Sunday, August 19, 2007

A break

I think I need a break. Everything is starting to get to me. Everyone is starting to annoy me. The city is beginning to grate on my nerves, and I think I've just been in a city environment for way too long.

I need to go somewhere where firetrucks, ambulances and police car sirens aren't blaring every other hour, at 3 am, 5 am, 7 am, and so on. Where people aren't walking too slowly when you need to get somewhere in five minutes. Where cars don't honk their horns at you and drivers don't yell "fuck you" when you have the right of way. Where plans with people, checklists at work, piles of laundry, unanswered emails, and unreturned phone calls don't continuously weigh upon you with each passing second.

I want to drop everything and go away. A lightly-sanded beach with aqua water with nobody except a personal bartender/masseur at my beck and call. I want to breathe in air that smells like the sea, free of car exhaust and horse shit and stale Marlboro Lights. I want to exhale and feel light and unburdened and free.

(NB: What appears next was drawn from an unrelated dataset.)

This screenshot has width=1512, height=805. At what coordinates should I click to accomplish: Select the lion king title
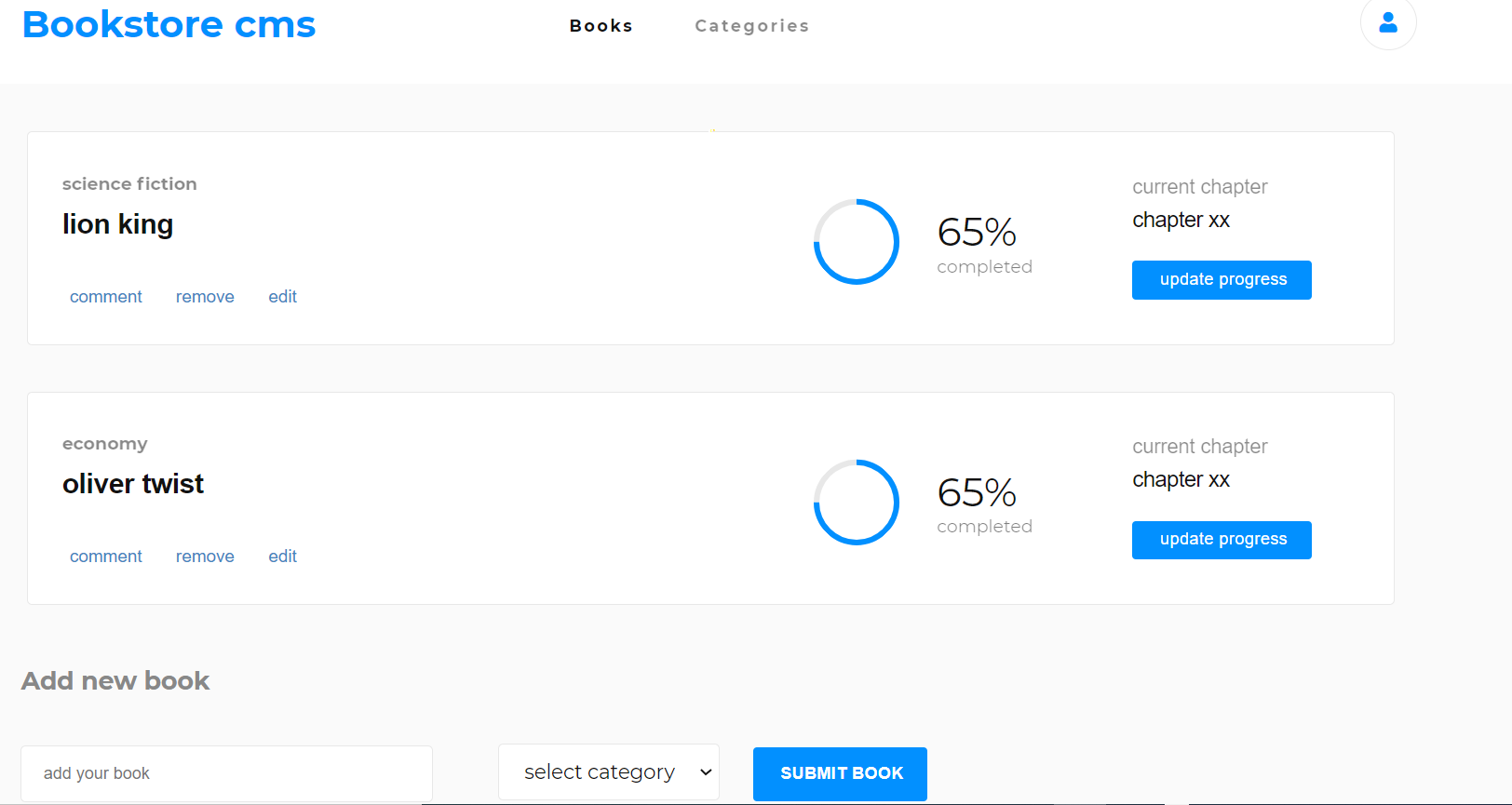coord(117,224)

I need a break. Or else I'll break.

1 comment:

Whatchamacalit said...

I totally know what you mean. I've wanted to strangle various people all week and everything and everyone annoys me lately. So I just booked a trip out of town with a childhood buddy for our birthdays to get away from everything. Just the thought of looking forward to that already has me smiling. I highly recommend doing something like that too. Good luck!